Writing in The Nation, antifa activist Natasha Lennard urges liberals not to criticize them for being “willing to put their bodies on the line against neo-Nazis.” Seeing fascism in the U.S. “in Trump’s ascendance,” Lennard eschews “polite protest,” favoring in its place making sure that “all far-right events will be bombarded and besieged.”
Comparing herself and her comrades directly to “the international militant brigades fighting Franco in Spain, the Red Front Fighters’ League in Germany who were fighting Nazis since the party’s formation in the 1920s,” and the members of the “43 Group in England fighting Oswald Mosley’s British Union of Fascists” in street brawls in London, she emphasizes that they all depended upon “physical combat.”

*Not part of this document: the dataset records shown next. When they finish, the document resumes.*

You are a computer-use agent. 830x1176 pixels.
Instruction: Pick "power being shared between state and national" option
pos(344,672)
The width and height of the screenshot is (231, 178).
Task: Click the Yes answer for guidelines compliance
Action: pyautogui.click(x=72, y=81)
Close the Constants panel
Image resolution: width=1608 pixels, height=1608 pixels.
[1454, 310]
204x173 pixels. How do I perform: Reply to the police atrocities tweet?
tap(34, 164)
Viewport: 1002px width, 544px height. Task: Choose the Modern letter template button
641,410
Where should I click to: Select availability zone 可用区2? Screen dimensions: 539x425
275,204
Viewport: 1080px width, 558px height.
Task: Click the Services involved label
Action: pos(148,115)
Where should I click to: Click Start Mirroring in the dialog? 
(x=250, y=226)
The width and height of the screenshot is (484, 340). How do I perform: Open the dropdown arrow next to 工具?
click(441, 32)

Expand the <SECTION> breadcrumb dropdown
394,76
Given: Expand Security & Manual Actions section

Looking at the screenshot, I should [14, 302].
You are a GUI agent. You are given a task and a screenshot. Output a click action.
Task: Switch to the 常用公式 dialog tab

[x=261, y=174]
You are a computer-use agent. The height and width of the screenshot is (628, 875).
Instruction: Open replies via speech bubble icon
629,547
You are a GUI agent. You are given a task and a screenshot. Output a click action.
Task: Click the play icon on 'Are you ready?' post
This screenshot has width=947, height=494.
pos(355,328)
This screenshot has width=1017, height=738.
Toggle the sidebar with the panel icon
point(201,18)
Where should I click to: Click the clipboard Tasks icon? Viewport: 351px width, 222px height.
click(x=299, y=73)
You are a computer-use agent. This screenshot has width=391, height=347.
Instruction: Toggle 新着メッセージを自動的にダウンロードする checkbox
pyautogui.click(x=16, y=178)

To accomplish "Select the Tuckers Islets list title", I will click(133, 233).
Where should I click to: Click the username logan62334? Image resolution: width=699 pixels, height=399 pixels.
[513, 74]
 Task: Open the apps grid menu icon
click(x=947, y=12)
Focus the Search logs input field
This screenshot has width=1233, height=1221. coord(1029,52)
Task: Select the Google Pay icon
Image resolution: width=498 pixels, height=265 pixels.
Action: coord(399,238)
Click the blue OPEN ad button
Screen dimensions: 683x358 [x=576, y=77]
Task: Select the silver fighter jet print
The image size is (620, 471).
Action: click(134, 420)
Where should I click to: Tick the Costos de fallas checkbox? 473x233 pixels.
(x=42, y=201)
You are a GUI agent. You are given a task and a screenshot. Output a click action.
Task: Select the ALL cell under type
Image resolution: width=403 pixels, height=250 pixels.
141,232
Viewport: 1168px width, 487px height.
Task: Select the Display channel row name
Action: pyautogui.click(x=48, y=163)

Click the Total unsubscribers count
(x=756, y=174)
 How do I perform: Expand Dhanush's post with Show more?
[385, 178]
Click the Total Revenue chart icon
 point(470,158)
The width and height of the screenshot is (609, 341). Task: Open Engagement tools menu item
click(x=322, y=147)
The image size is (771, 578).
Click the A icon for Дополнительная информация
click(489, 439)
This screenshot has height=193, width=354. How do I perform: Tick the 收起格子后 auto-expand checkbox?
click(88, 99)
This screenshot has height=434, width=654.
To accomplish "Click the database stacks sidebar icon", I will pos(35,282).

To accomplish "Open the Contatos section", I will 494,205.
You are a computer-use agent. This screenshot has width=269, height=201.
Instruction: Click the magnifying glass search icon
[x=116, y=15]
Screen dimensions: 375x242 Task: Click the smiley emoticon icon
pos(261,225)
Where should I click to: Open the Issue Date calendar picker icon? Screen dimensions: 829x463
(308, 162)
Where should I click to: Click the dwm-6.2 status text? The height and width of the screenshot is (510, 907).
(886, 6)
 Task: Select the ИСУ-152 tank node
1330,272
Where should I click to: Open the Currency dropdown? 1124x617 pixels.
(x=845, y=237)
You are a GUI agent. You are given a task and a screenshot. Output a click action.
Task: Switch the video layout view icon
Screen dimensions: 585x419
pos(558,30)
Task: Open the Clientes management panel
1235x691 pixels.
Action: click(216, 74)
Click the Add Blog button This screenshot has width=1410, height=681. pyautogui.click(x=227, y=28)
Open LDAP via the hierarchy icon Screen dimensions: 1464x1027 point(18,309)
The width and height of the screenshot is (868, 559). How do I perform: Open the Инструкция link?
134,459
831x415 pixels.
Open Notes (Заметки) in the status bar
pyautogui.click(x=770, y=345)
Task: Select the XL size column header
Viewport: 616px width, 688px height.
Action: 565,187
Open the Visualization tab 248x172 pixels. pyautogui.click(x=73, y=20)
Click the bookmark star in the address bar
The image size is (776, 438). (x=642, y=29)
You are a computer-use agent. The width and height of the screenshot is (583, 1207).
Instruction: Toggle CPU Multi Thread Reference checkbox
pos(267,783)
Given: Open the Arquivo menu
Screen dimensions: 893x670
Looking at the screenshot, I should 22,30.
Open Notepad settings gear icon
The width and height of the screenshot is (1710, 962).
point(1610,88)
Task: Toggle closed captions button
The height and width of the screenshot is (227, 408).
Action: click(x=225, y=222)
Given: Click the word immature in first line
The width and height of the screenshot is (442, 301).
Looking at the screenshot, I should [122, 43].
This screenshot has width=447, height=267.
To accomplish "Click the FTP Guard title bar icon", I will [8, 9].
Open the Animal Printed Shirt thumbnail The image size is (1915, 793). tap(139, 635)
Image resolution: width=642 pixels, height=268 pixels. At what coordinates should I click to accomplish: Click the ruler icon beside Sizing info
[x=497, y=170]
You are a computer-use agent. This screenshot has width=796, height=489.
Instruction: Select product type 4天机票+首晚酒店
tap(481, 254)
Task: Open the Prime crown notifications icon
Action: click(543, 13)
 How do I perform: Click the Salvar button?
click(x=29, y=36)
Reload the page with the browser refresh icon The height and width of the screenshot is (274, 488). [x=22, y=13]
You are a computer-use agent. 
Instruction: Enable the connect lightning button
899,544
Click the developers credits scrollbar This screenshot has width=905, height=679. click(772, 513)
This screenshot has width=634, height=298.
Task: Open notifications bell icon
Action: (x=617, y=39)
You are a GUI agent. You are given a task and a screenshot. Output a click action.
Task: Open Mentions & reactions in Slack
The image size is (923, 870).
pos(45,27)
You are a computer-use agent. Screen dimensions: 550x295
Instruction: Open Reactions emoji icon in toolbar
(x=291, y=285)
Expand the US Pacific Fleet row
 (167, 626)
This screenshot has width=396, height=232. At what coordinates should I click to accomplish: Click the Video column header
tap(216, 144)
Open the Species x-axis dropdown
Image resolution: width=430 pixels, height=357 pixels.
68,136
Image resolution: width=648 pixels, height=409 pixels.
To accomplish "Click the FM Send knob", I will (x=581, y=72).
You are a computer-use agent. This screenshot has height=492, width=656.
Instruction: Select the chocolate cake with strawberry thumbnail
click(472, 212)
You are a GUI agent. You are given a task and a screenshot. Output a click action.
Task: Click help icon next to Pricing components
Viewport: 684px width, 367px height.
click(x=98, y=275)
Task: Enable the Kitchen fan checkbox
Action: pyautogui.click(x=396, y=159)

That call to violence—somehow supposedly defensive even when the antifas initiate it—leaves little to discuss with moderate liberals like Peter Beinart, Todd Gitlin, Devin Foley, and the editors of The Washington Post. A widely circulated call to arms on the anarchist site “It’s Going Down” in December dismissed union leaders, politicians of the left, and NGOs, declaring that the only thing stopping Trump’s march to fascism was “the blockaders. The people in ski masks and in the streets. The ones on the front lines fighting with cops. The people attacking, defending, organizing, building, and growing.” ...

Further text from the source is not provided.